## EXERCISE PROMPT
Write the records out again exactly, but without pictures.

(Records from a data collection)
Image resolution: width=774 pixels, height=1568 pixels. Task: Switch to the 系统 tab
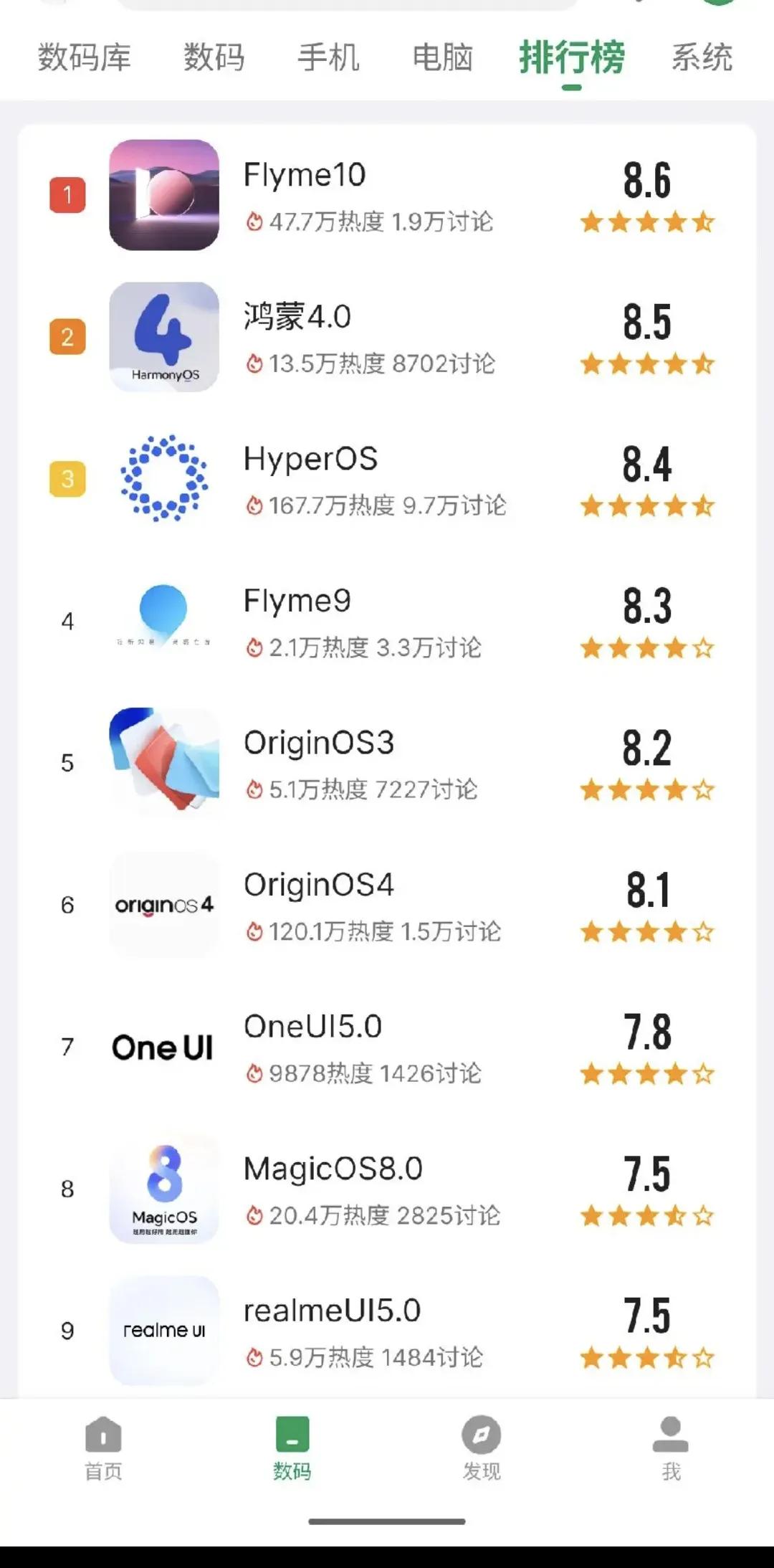pyautogui.click(x=702, y=57)
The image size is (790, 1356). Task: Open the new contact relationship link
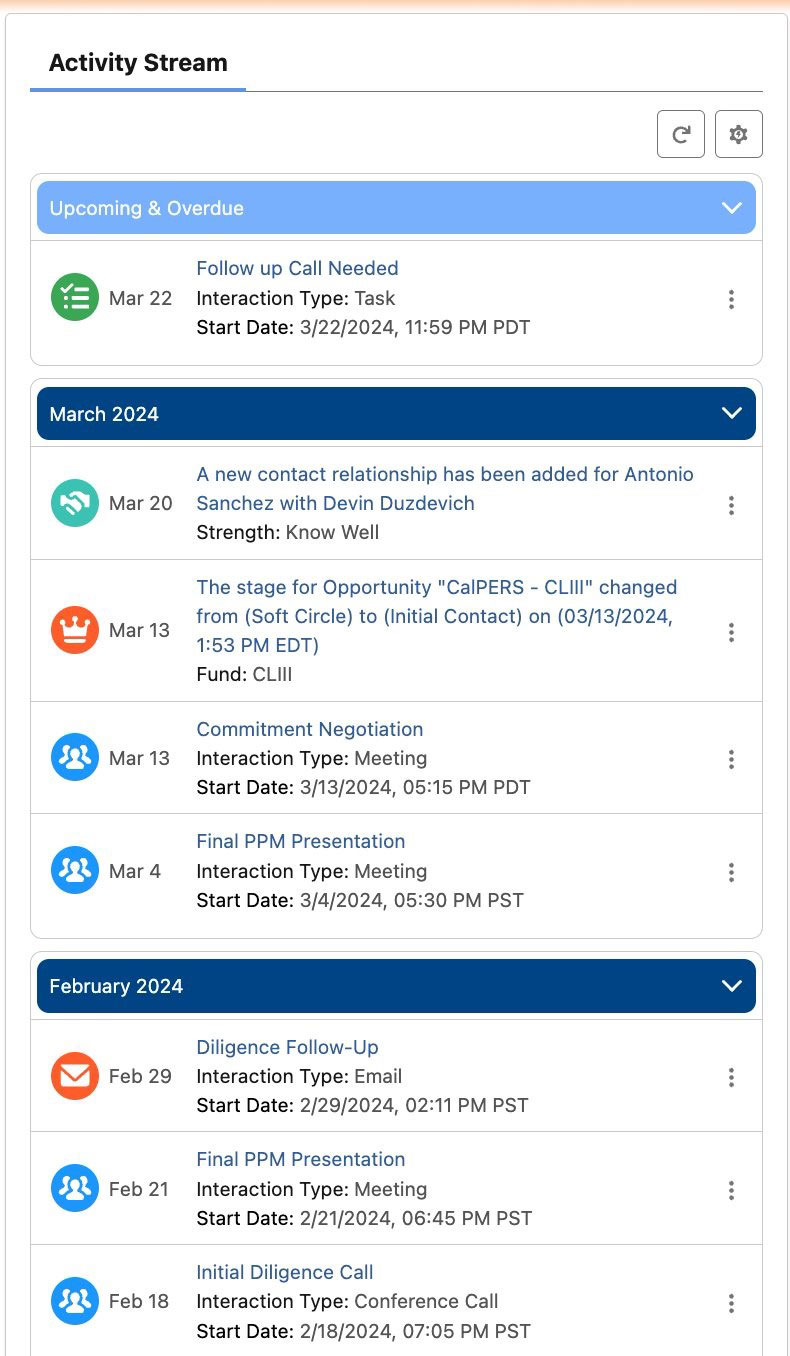[444, 488]
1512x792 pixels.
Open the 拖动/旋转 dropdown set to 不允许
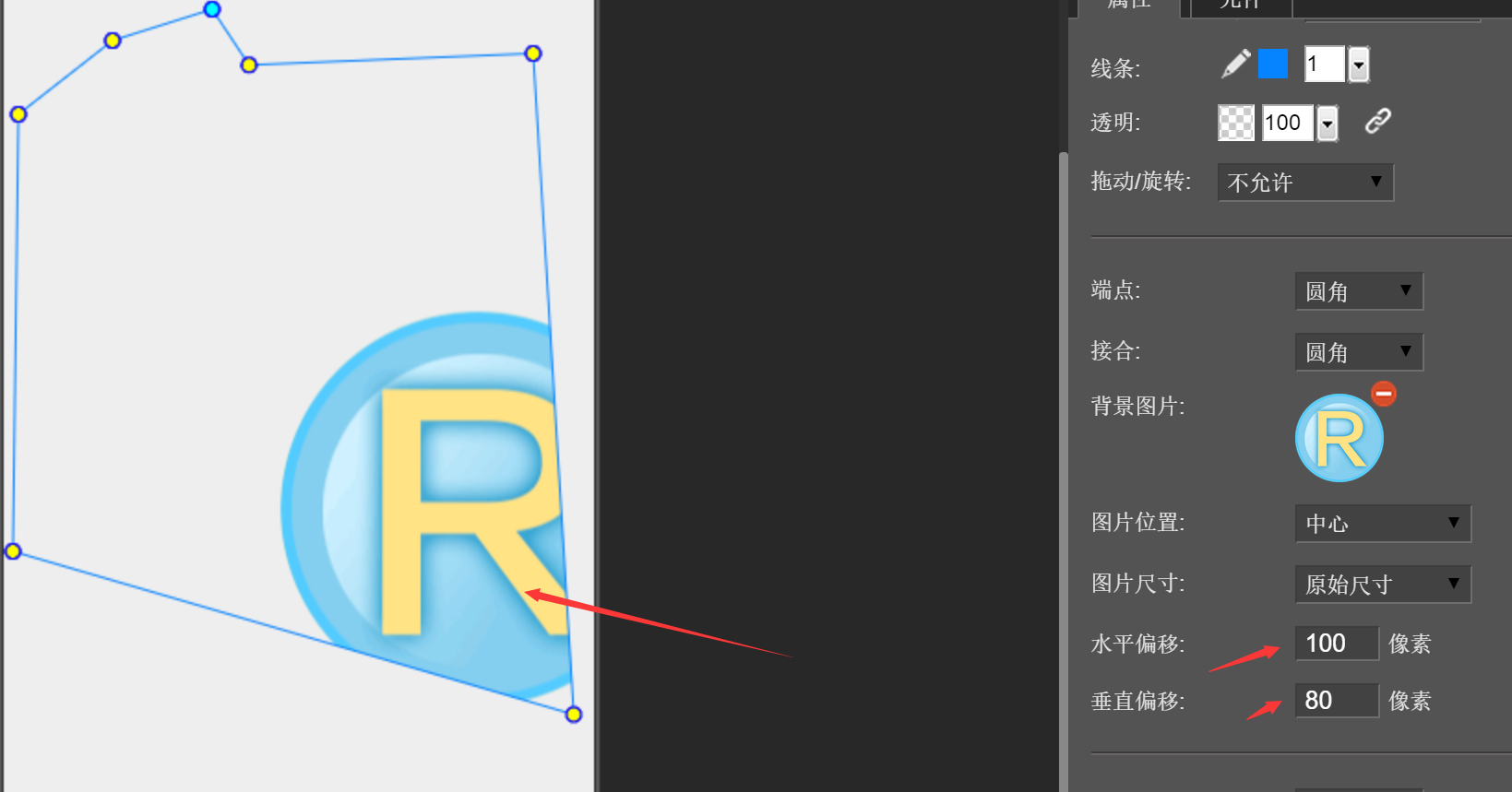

## RESULT BELOW
Image resolution: width=774 pixels, height=1568 pixels. Task: Switch to the 系统 tab
pyautogui.click(x=702, y=57)
The image size is (790, 1356). Task: Open the new contact relationship link
[444, 488]
1512x792 pixels.
Open the 拖动/旋转 dropdown set to 不允许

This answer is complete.